Q:  How do I keep starlings off my suet feeders?
A:
 Try hanging the wire suet basket horizontally, with a piece of wood over the top side.  Starlings aren't
quite as adept at hanging upside-down to feed as many other suet-eating birds.

Q:  How do I keep squirrels away from my bird feeders?
A
:  Unfortunately there is no single sure-fire method.  You're up against one of the most devious and
determined opponents in the animal kingdom.  Many options exist to try, including plastic domes that go
over feeders to prevent access from above, pole-mounted baffles to block intrusions from below,
weight-sensitive feeders that close when a too-heavy creature alights on the perch, and feeders inside
cages of metal mesh too small for squirrels to squeeze through.  If all else fails, your only recourse may
be to give the squirrels their own feeding station.

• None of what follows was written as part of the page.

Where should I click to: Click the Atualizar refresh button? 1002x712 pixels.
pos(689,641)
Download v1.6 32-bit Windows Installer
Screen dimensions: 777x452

Make it more easily accessible than your bird feeders,
and serve peanuts, pumpkin seed, sunflower seeds, or whole corn.

Q:  How do I stop birds from wasting so much seed?
A:
 Birds can be very picky eaters.  Think of young children pawing through a candy bowl in search of
their favorite treats, and you're not too far off the mark.  The best way to keep birds from digging through
a seed mix and tossing out what they don't like is to feed a single seed in each feeder rather than a mix.  
Either the birds like what's in it, or they don't and leave it alone.  We recommend feeding black oil
sunflower seed or sunflower chips in hanging feeders, and millet, cracked corn, and seed mixes in
ground-level tray feeders, so that they'll be available to the bird species that like them best.